* _Work to be completed_:
Starting at the line that contains "The height and width of the screenshot is (746, 750)." and stopping after the line that contains "Action: pyautogui.click(x=450, y=350)", rewrite the material with 66 added to every coordinate number in the answers, keeping everything else, requests included, as it is.

--- begin ---

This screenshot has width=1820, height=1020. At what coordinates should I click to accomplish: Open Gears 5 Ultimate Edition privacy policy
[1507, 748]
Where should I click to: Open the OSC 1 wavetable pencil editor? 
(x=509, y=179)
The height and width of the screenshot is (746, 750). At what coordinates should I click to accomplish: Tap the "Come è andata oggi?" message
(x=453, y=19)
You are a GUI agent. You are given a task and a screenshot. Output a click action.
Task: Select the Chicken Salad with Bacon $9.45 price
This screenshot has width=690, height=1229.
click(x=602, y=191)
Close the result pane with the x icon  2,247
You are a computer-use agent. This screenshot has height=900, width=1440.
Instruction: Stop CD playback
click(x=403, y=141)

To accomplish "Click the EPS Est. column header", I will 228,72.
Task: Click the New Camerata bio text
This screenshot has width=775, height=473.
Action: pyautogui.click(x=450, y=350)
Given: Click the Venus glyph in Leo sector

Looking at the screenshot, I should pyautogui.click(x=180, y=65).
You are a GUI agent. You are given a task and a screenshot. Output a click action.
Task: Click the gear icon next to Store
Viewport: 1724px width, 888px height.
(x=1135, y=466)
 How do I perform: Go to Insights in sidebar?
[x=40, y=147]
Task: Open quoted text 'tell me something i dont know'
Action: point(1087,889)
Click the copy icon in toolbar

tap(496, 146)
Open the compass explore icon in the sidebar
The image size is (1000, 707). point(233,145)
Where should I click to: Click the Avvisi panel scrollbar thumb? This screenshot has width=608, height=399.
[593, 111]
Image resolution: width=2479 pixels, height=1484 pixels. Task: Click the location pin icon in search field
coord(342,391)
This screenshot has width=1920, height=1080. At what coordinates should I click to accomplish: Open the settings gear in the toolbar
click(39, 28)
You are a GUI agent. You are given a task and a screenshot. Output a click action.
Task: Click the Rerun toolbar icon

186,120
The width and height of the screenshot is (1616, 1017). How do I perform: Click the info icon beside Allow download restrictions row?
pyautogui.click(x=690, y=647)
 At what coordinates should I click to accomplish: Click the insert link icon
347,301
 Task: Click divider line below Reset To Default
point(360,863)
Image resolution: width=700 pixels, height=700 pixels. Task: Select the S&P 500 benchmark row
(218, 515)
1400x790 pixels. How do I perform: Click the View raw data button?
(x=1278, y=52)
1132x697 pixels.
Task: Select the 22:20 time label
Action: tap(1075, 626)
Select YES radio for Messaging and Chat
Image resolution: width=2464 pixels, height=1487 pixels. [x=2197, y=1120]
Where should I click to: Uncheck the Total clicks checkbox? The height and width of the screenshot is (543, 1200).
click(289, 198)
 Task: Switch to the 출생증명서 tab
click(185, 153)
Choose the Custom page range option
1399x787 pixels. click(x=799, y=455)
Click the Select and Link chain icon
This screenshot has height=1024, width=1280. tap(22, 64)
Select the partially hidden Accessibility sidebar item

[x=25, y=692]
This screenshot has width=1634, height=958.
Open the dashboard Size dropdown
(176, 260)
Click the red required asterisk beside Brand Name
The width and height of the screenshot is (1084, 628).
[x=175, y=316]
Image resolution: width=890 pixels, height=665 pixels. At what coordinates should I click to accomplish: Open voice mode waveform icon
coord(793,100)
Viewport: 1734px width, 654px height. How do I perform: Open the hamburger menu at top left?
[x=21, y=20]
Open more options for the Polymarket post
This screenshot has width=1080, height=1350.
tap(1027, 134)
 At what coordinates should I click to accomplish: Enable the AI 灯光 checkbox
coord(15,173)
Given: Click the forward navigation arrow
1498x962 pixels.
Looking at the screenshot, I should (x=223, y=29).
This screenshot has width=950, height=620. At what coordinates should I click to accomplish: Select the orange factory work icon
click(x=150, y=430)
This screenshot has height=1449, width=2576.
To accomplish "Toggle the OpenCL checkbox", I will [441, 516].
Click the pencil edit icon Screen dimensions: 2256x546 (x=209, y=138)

--- end ---

* _Completed task_:
The height and width of the screenshot is (746, 750). At what coordinates should I click to accomplish: Tap the "Come è andata oggi?" message
(x=519, y=85)
You are a GUI agent. You are given a task and a screenshot. Output a click action.
Task: Select the Chicken Salad with Bacon $9.45 price
This screenshot has width=690, height=1229.
click(x=668, y=257)
Close the result pane with the x icon  68,313
You are a computer-use agent. This screenshot has height=900, width=1440.
Instruction: Stop CD playback
click(x=469, y=207)

To accomplish "Click the EPS Est. column header", I will 294,138.
Task: Click the New Camerata bio text
This screenshot has width=775, height=473.
Action: pyautogui.click(x=516, y=416)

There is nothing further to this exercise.